Bölüm 62

5.8K 337 4
                                    

                  

"Amelia!... Amelia!" Adını defalarca haykırmış fakat hiçbir cevap alamamıştı. Bu koca ormanın neresinde olabileceğine dair en ufak bir fikri yoktu. "Amelia!" Haydutlara rastlamış olabilir miydi? Bunun düşüncesi bile ürpermesine yetmişti. "Amelia!" Belki de çoktan dönmüştür, boşuna arıyordur.

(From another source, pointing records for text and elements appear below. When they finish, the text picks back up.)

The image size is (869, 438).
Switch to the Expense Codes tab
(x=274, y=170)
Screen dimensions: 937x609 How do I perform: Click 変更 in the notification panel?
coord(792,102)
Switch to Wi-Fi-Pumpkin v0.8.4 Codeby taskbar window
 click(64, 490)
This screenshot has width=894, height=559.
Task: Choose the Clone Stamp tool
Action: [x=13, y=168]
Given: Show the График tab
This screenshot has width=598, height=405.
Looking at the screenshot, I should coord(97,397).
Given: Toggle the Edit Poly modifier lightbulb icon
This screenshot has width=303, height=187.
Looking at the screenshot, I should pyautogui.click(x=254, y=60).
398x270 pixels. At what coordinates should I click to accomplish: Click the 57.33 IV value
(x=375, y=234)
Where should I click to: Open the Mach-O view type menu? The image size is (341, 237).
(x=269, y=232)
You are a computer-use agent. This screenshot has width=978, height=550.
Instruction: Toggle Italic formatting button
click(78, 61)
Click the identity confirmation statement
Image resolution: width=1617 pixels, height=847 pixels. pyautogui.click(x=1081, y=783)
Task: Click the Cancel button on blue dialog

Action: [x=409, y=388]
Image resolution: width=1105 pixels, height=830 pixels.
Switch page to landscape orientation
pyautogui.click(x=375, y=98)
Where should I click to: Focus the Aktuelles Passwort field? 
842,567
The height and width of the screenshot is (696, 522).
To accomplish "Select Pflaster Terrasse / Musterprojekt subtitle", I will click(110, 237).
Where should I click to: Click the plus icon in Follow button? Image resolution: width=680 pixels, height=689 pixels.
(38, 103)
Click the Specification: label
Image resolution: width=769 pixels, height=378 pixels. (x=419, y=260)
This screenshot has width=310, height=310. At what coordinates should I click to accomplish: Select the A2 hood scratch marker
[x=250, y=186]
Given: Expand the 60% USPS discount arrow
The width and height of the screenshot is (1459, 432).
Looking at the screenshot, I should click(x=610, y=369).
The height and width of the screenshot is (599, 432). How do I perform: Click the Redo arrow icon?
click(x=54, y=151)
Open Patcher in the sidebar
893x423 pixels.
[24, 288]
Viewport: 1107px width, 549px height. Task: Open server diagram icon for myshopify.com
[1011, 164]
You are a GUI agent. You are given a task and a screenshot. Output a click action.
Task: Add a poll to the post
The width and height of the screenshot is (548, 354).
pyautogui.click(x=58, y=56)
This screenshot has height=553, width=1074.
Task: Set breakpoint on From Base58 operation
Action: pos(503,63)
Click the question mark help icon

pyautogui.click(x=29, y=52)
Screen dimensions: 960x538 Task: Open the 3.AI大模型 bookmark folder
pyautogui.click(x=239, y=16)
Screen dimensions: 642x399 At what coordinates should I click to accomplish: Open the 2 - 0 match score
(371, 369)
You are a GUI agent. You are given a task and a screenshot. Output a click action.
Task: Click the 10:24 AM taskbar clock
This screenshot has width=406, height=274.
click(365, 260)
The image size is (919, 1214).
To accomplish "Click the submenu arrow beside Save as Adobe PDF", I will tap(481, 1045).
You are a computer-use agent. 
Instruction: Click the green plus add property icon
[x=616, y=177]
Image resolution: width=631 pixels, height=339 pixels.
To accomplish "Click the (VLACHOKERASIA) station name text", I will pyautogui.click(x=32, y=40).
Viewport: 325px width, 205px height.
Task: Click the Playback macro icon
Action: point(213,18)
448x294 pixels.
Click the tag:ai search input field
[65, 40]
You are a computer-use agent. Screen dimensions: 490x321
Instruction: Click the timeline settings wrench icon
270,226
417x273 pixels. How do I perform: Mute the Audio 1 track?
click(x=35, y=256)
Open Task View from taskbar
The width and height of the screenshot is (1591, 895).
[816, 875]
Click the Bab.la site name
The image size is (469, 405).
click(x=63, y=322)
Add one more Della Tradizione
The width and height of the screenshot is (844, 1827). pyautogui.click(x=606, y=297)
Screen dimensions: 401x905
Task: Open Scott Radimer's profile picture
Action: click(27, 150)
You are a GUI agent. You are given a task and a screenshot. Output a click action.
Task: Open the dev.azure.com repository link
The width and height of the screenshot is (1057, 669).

Eğer öyleyse bütün geceyi onu boşu boşuna arayarak geçirebilirdi. "Amelia!" Bir ihtimal ormanda çaresizce yolunu bulmaya çalışıyordu, tıpkı James' in onu bulmaya çalıştığı gibi. "Amelia!" Belki de geri dönüp bir arama ekibiyle yola çıkmalıydı, bu daha etkili olabilirdi. Fakat orman tehlikelerle doluydu ve onu ne kadar çabuk bulursa o kadar iyiydi, geri dönerek zaman kaybedemezdi.

  "James! James, sen misin?"

  Duyduğu bu sesle tüm düşünceleri ortadan ikiye ayrıldı ve sessizleşti. Uzaklardan kulağına gelen bu sesin gerçek mi yoksa tamamen hayal ürünü mü olduğunu anlamak için atını durdurdu ve "Amelia!" diye bir kez daha karşılık alabilme umuduyla seslendi.

  "James, buradayım! Sen neredesin? Seni göremiyorum!"

  Sesi duyar duymaz atını, sesin geldiği yöne doğru sürmeye başladı. Ağaçlar yavaş yavaş seyrekleşiyor ve ses yaklaşıyordu. Karşısında ağaçların bittiğini görünce oradaki açıklıkta olduğunu anladı ve atını hızlandırdı. Etrafındaki ağaçlar bittiğinde, ortalık açıldığında onu gördü, biraz ilerdeydi. Derin bir iç çekti ve yanına gitti. "Şükürler olsun, bir şeyin yok."

  Amelia ona şaşkınlık ve anlayış dolu gözlerle baktı. "Sadece dolaşmaya çıkmıştım. Bu kadar endişeleneceğini tahmin etmemiştim." diye mırıldandı.

  "Kaybolduğunu sanmıştım, bu kadar geç bir vakitte hala dışarıda olduğunu öğrenince korktum. Sahi, bu vakte kadar neden ormandaydın, başına bir şey gelebilirdi." dedi hızlıca, sesindeki sinir Amelia' yı güldürmüştü, ağzını eliyle kapatıp gülüşünü bastırmaya çalıştı. James onun bu halini görünce tek kaşını kaldırıp "Bu komik mi?" diye sordu, biraz alınmıştı.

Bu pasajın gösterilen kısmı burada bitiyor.